Setting aside those problems, the actual content here is good and I really enjoyed reading this book. It’s just that I LOVED the first act, things got a bit bumpy in the middle, and then the 3rd act felt rushed and like the ending of any other Justice League adventure–a very epic Justice League adventure, but business as usual all the same. Still, I’d give the story and artwork of “Justice” an 8.5 or 9/10 easily. It’s a great comic.
Here’s where I docked points. I thought the story and the artwork were very entertaining and a must-have for any fan of the DC Universe and the Justice League, but it’s the tightly bound trade paperback format that really hurts this book. Sure it’s going to be a bit cheaper for you to buy a TPB but for a book as lovely to look at as “Justice” you really should pay the extra money to get a version that lets you appreciate the art. This isn’t it.
Anything that is spread across 2 pages looks terrible. Imagery and quite a bit of text is lost to the tightly glued spine of this book.

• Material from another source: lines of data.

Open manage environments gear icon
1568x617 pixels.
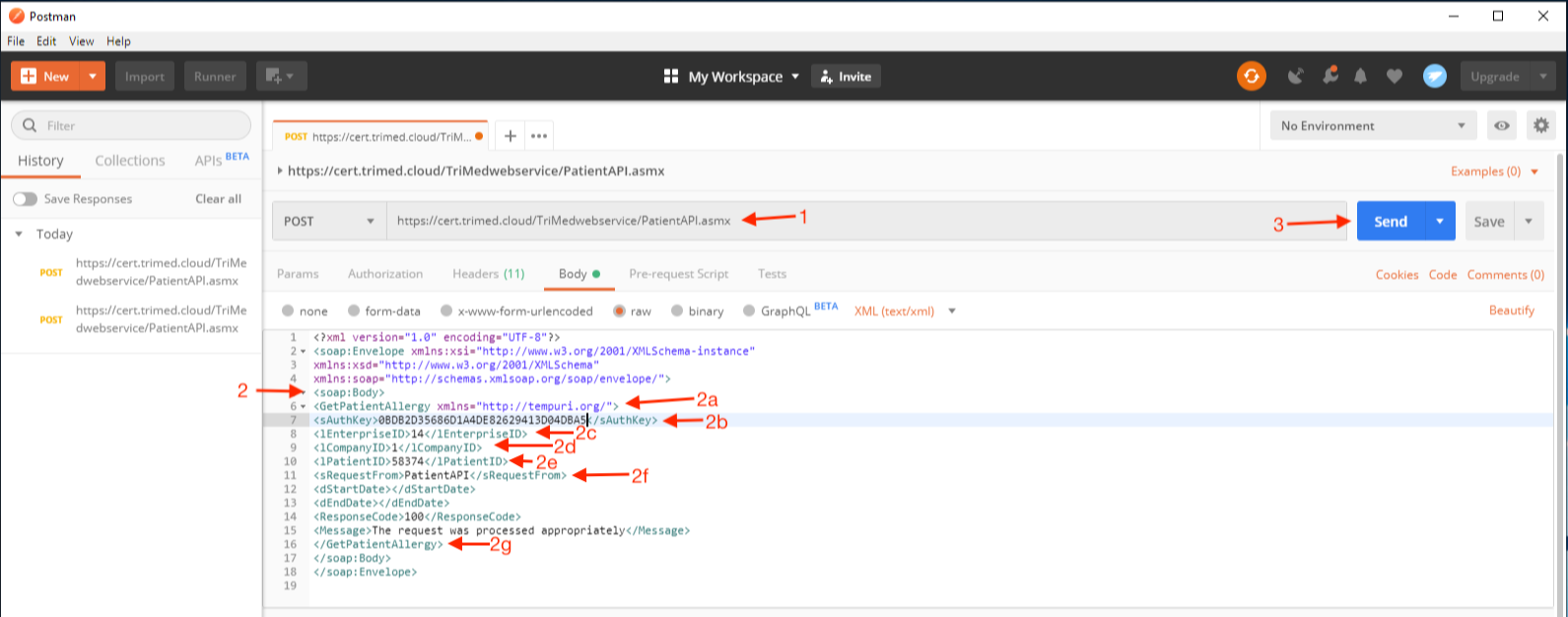tap(1540, 126)
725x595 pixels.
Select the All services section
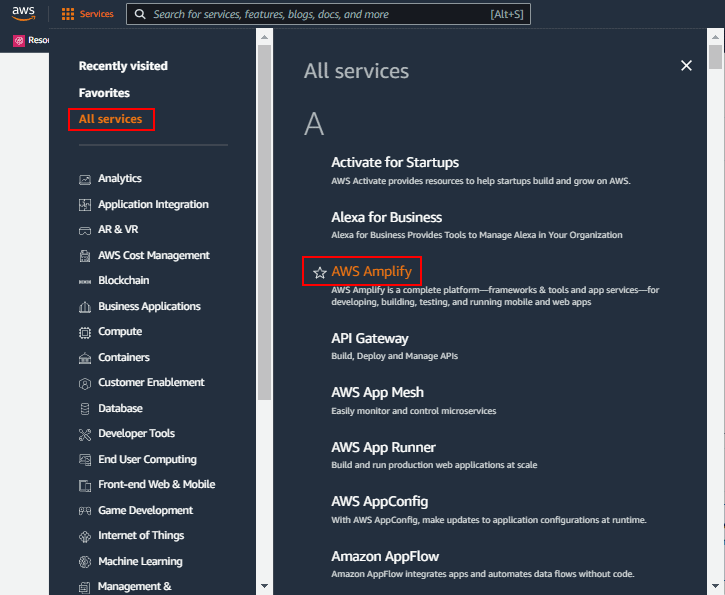coord(110,119)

I’m pushing VERY hard on those two pages and it’s still impossible to see the speaker behind the podium.
There isn’t any. I was very disappointed by this. It’s such an epic story with some of the most impressive artwork I’ve seen in ages and yet there’s no bonus material to speak of.
It’s a superb book, but $30 bucks is a bit much for a softcover. Get it on Amazon for $17.93 or spend a little extra on a hardcover edition that you can really show off. Like I said, the binding is crap so I would recommend finding a version that’s not so tightly bound like the Absolute Edition, which I haven’t seen yet but at $75+ it better open properly.
It’s a book that deserved better. I enjoyed the story and I loved the realistic, painted art. “Justice” is a must have for anyone who loves the Golden Age of comics and who prides themselves on their knowledge of DC’s cast of colorful characters. It’s also one of the best Justice League stories I have ever read. Could it have been better? Yes. The cast was too large and in the end the bold and interesting premise devolved into the typical heroes vs. villains brawl we’ve seen countless times, only we’ve never seen it as gloriously depicted as it is here. But even though the more treacherous obstacles are overcome too easily in the latter half of the book, “Justice” is a wonderful comic that I know I will share with my friends and not just because of the art. This is both style and substance. The only problem is that the TPB presentation is terrible. It’s too big and too beautiful of a book for this. It’s a book that deserves better and luckily there are better versions out there, but you’ll have to spend a little extra for them. I recommend buying the hardback instead, or better yet the ABSOLUTE EDITION. The Absolute edition will run you around $75 bucks which is an outrageous price of a comic, but it’s definitely going to be the best way to read a story like this. Those who don’t mind losing a bit of imagery and prose to the spine won’t mind the TPB, but for me I would rather spend the extra cash on a version that delivers “Justice” at its full potential.